Полемика с историками, начатая Толстым в эпилоге «Войны и мира», продолжалась и по окончании романа. Главное острие этой полемики было направлено против Соловьева. 2 апреля 1870 г., уже начав работу над романом из Петровской эпохи, Толстой записал несколько слов, в которых можно видеть прямое возражение против нападений Соловьева на казаков, на «героев леса и степи»: «Вся история России сделана казаками. Недаром нас зовут европейцы казаками. Народ казаками желает быть» (48—49, 123). Еще в конце 1868 г. С. Урусов писал Толстому, что в «Вестнике Европы» появилась первая статья Соловьева под заглавием «Наблюдения над историческою жизнью народов», «явно направленная против Бокля, а тайно против нас... Он старается показать, что история народов есть не что иное, как история правительственных деятелей (то есть Бисмарка, Наполеона, Бейста и прочих чудовищ)». Далее Урусов приводит цитату из статьи Соловьева: «Что такое правительство? Правительство... есть произведение исторической жизни известного народа, есть самая лучшая поверка этой жизни»23. В большой записи от 4 апреля 1870 г. Толстой решительно возражает против этих взглядов Соловьева: «Читаю историю Соловьева. Все, по истории этой, было безобразие в допетровской России: жестокость, грабеж, правеж, грубость, глупость, неуменье ничего сделать. Правительство стало исправлять. — И правительство это такое же безобразное до нашего времени. Читаешь эту историю и невольно приходишь к заключению, что рядом безобразий совершилась история России. Но как же так ряд безобразий произвели великое, единое государство? — Уж это одно доказывает, что не правительство производило историю». Толстой говорит о «народной жизни» — о жизни тех, «кто делал парчи, сукна, платья, камки, в которых щеголяли цари и бояре», «кто ловил черных лисиц и соболей, которыми дарили послов, кто добывал золото и железо, кто выводил лошадей, быков, баранов, кто строил дома, дворцы, церкви, кто перевозил товары».

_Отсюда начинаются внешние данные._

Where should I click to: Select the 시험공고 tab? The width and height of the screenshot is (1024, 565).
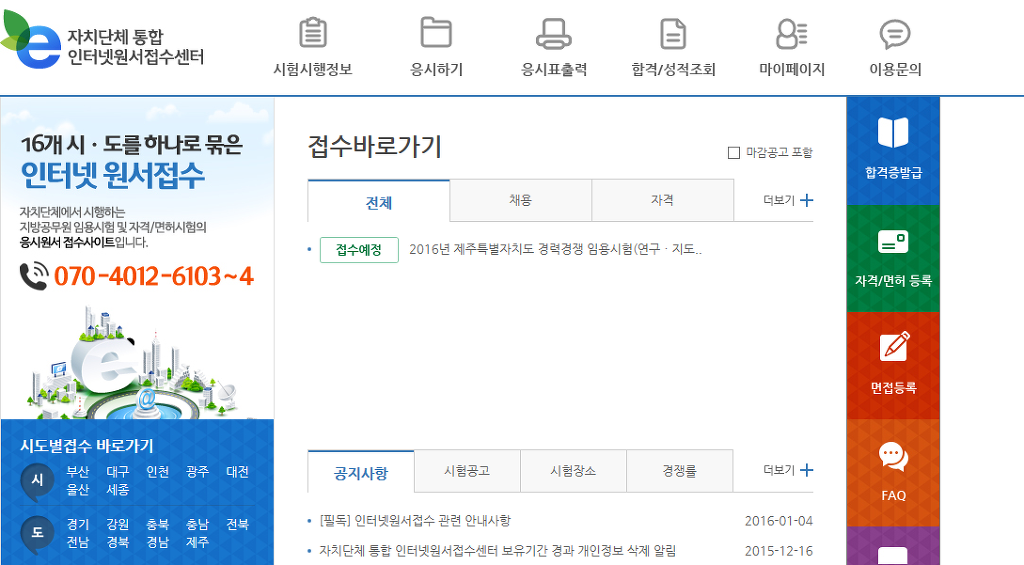[x=467, y=470]
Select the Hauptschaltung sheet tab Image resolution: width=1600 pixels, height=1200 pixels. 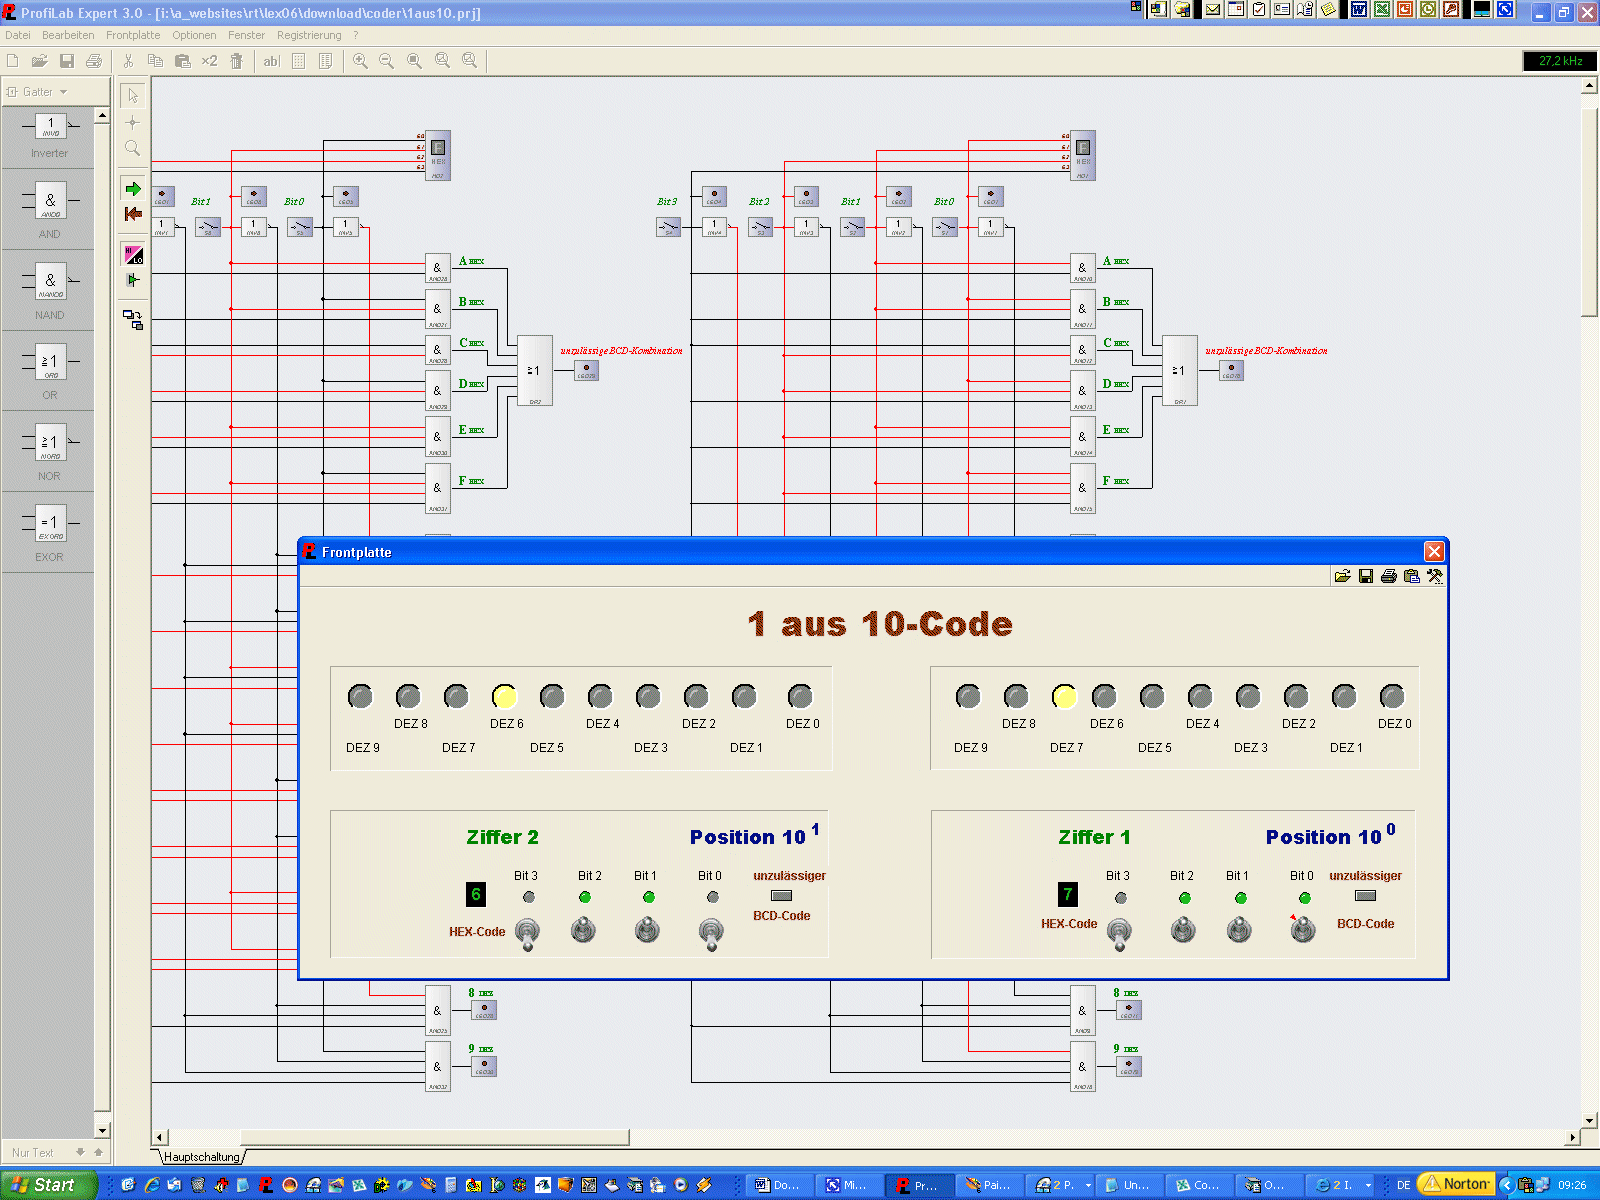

Таков был первый слой предпосылок к построению нового исторического романа, еще в то время не начатого, — слой, заложенный уже в философско-истори- ческих главах «Войны и мира». После ознакомления с работами Соловьева отрицательное отношение Толстого к исторической науке стало еще более резким. Является второй слой предпосылок, намеченный еще в «Исторических афоризмах» Погодина: исторической науке противопоставляется «история-искусство». 5 апреля 1870 г. Толстой записывает следующее большое рассуждение: «История хочет описать жизнь народа — миллионов людей. Но тот, кто не только сам описывал даже жизнь одного человека, но хотя бы понял период жизни не только народа, но человека, из описания, тот знает, как много для этого нужно. Нужно знание всех подробностей жизни, нужно искусство — дар художественности, нужна любовь. Кроме того, при величайшем искусстве нужно много и много написать, чтобы вполне мы поняли одного человека. Как же в 400-х печатных листах (самое многотомное историческое сочинение) описать жизнь 20 миллионов людей в продолжение 1000 лет, т. е. 20 000 000 х 1000? Не придется буквы на описание года жизни человека... Что делать истории? Быть добросовестной. Браться описывать то, что она может описать, и то, что она знает — знает посредством искусства. Ибо история, долженствующая говорить необъятное, есть высшее искусство. Как всякое искусство, первым условием истории должна быть ясность, простота, утвердительность, а не предположительность. Но зато история-искусство не имеет той связанности и невыполнимой цели, которую имеет история-наука. История-искусство, как и всякое искусство, идет не вширь, а вглубь, и предмет ее может быть описание жизни всей Европы и описание месяца жизни одного мужика в XVI веке» (48—49, 124-126).